Pourtant, tout ce beau monde semble mieux loti que les étudiants de l’UFR Lettres et sciences humaines. Dans cette entité, le démarrage du nouvel exercice (2016-2017) est prévu le 15 mars. Mais pour le chef de la section géographie, Dah Dieng, l’urgence se trouve ailleurs, car il faut mener une course contre la montre pour être dans les délais. ‘’Nous travaillons pour finir les examens du second semestre, boucler la session de rattrapage et proclamer les résultats finals. C’est cela qui nous permet de démarrer les cours à la date prévue’’, indique-t-il.
Dans les UFR sciences juridiques et politiques et Sciences économiques et de Gestion, on ne parle pas encore de démarrage des cours pour l’année universitaire 2016-2017. ‘’Ici, la situation est pire que dans les autres établissements. La session de remplacement n’est même pas programmée. Pour le moment, nous attendons les résultats de la première session’’, regrette une étudiante en Licence 2, sous couvert de l’anonymat.
Dans cette université ‘’d’excellence’’, seule l’UFR Médecine respecte les règles exigées par le système LMD : démarrage des cours le 1er octobre, examens finals le 31 juillet. ‘’Comme l’année dernière, nous avons démarré nos cours le 03 octobre 2016. D’ailleurs, nos examens du premier semestre sont prévus le 15 février », renseigne un représentant des étudiants. Cet établissement doit sa stabilité à la non-participation de ses enseignants aux luttes syndicales de l’UGB.
‘’La grève du SAES ne nous a pas handicapés car la majorité de nos enseignants ne suivent pas les mots d’ordre de ce syndicat’’, ajoute le délégué. A l’image de leurs professeurs, les étudiants aussi se désolidarisent de la Coordination des étudiants de Saint-Louis (CESL).

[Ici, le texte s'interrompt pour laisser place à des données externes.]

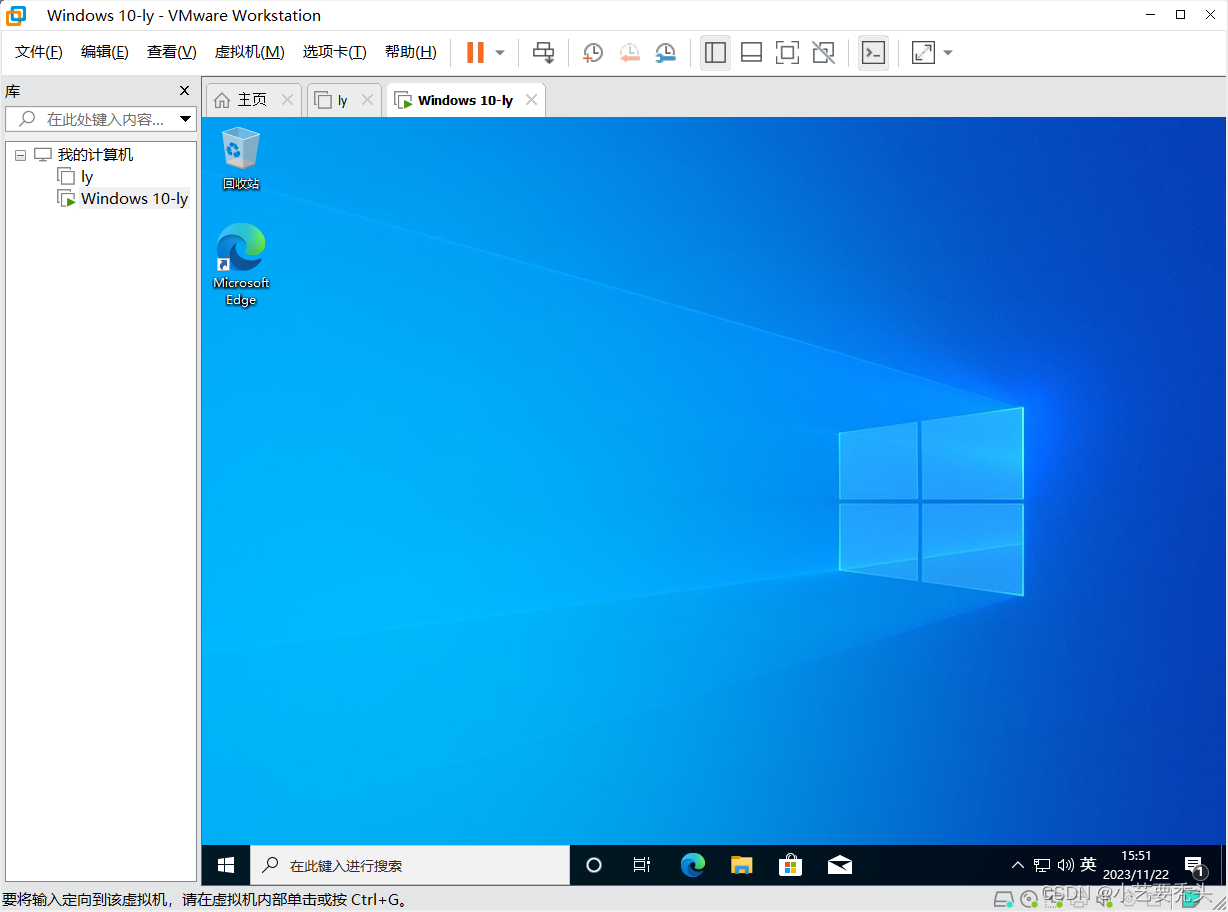The image size is (1228, 912).
Task: Open the suspend button dropdown arrow
Action: click(x=498, y=52)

Deux années sans grèves pour redresser la pente
Du côté des professeurs, la section SAES, à l’instar des autres cellules des autres universités, mène et continue de mener plusieurs débrayages et grèves pour réclamer entre autres des arriérés de salaires, le versement des cotisations pour la retraite et la prise en charge médicale de ses membres. Les étudiants, eux, ont eu à observer une grève illimitée pour exiger la libération de leurs représentants arrêtés lors d’un affrontement avec les forces de l’ordre. Au mois de juin 2016, ils avaient décrété une grève de 21 jours après l’entrée des policiers dans le campus social.
Pour faire face à cette situation, le directeur adjoint de l’UFR Lettres et sciences humaines, Boubou Aldiouma Sy, préconise l’implication de l’Etat. ‘’Les autorités universitaires ne peuvent pas empêcher les enseignants et les étudiants de revendiquer leurs droits. L’Etat doit penser à équilibrer le budget de l’université car depuis 2012, les enseignants du supérieur mènent des grèves pour exiger le paiement à temps des salaires des vacataires, la couverture médicale et le versement des cotisations pour la retraite’’, informe le docteur.
Pour le rétablissement du calendrier universitaire, le directeur-adjoint de l’UFR Lettres et sciences humaines préconise la stabilisation du front social. ‘’Si on veut rétablir le calendrier, l’UGB doit rester deux ans sans faire une grève. Les enseignants doivent se sacrifier en faisant des séances de rattrapage’’, préconise-t-il.